Excerpt to read -
┏━━
Vermont Design Institute

THE ARK OF HOPE AS SYMBOL, VESSEL,  EMBODIMENT OF THE EARTH CHARTER.
Diane Gayer

The Ark embodies the Earth Charter not only because it contains a hand-written copy of it on paper made from papyrus grown in a “living machine” in Vermont. (What’s a "living machine" you ask? --picture a series of large tanks full of exotic plants and micro-organisms treating waste and sludge in full bio-dynamic splendor.) But the Ark embodies the Earth Charter not only because of how it was conceived and made from a sustainably-harvested sycamore tree, but because of how it affects each of us very directly through its beauty and inspiration. For example the Ark is full of Temenos Books made by artists, children, and citizens each offering prayers of love, compassion, and global healing--compelling all to continue by adding their own thoughts and hopes to the collection.
┗━━
Instructions -
**a)** Print the portion of the Ark of Hope text that opens with the words containing "Vermont Design Institute" and closes with "to the collection.".
**b)** According to the Ark of Hope text, what kind of tree was the Ark made from?
**c)** Go on with the Ark of Hope text from its final sentence.
The data that comes after the Ark of Hope text isn't needed for anything here.

(Stored data entries)
┏━━
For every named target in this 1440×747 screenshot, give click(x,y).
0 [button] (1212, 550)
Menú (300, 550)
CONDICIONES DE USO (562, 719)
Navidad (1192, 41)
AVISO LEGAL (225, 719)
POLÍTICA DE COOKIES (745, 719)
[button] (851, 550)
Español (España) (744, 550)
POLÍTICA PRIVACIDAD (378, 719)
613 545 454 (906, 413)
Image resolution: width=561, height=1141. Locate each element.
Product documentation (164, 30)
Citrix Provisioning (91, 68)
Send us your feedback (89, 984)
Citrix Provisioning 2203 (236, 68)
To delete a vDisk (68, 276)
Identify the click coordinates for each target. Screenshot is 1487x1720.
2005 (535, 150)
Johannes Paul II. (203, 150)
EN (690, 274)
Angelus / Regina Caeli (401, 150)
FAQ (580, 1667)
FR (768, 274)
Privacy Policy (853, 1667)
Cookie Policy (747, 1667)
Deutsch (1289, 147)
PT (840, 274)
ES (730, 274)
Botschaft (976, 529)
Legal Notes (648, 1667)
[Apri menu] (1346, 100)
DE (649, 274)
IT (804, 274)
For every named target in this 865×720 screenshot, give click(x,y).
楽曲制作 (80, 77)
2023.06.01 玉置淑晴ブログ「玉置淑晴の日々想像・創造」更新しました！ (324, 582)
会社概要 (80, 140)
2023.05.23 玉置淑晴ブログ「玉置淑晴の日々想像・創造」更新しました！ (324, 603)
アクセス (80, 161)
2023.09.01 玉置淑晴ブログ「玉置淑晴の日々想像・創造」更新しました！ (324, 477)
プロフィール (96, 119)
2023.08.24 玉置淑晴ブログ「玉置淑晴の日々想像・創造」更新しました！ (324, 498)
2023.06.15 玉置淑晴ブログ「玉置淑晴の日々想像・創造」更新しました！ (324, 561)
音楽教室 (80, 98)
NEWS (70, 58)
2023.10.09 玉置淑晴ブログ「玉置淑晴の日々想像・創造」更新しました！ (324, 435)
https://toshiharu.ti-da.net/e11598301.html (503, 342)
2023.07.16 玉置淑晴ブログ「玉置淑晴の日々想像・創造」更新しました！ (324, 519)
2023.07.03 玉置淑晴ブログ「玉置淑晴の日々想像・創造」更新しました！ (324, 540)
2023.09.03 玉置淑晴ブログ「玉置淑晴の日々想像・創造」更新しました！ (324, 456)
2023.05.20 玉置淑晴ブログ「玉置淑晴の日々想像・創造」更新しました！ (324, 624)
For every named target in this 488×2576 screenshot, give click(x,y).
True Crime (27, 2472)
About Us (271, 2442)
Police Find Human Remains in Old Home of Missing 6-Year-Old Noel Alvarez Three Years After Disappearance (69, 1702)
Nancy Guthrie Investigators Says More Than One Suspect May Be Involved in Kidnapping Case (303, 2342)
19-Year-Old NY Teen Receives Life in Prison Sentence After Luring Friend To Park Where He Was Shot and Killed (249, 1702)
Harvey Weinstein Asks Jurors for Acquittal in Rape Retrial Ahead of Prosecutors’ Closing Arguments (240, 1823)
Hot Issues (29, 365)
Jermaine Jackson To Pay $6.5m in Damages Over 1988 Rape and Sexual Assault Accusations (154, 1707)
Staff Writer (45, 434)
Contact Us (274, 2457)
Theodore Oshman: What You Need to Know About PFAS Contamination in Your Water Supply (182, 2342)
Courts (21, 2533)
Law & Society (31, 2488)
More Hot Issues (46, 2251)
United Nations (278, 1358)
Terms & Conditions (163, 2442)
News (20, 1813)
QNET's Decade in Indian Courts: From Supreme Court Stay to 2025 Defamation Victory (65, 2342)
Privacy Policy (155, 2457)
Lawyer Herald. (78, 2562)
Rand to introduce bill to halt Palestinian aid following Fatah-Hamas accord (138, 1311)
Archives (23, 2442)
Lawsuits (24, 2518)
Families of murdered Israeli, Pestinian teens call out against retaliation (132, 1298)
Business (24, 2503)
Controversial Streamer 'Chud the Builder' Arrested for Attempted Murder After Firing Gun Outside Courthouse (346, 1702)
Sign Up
┗━━
Answers in order -
**a)**
Vermont Design Institute

THE ARK OF HOPE AS SYMBOL, VESSEL,  EMBODIMENT OF THE EARTH CHARTER.
Diane Gayer

The Ark embodies the Earth Charter not only because it contains a hand-written copy of it on paper made from papyrus grown in a “living machine” in Vermont. (What’s a "living machine" you ask? --picture a series of large tanks full of exotic plants and micro-organisms treating waste and sludge in full bio-dynamic splendor.) But the Ark embodies the Earth Charter not only because of how it was conceived and made from a sustainably-harvested sycamore tree, but because of how it affects each of us very directly through its beauty and inspiration. For example the Ark is full of Temenos Books made by artists, children, and citizens each offering prayers of love, compassion, and global healing--compelling all to continue by adding their own thoughts and hopes to the collection.

**b)** A sustainably-harvested sycamore tree.

**c)**
The most magical part of the Ark is how the Earth Charter principles of respect and care for the community of life, ecological integrity, social and economic justice, democracy, non-violence and peace infiltrate your being without even reading the text.The very nature (size and weight) of the Ark asks for a team of people to move it, an individual alone cannot transport it--this begins the cooperative consciousness that leads to working together on any level.Imagine six to eight people carrying the Ark, not stepping on each others feet or dropping the vessel as it is carried ten long-blocks through NY streets in the pouring rain with four to six people holding a blue tarp overhead and another contingent of walkers following as support persons carrying long bamboo poles drapped with banners of the principles.And then switching roles and positions as any individual needed.Yes, this was teamwork but it was more than that--unrehearsed, unformated-- it was an example of what biologists call the ability or principle of self-organization. It is how geese fly across the sky.How did we learn it, we didn’t.We just formed and reformed as needed.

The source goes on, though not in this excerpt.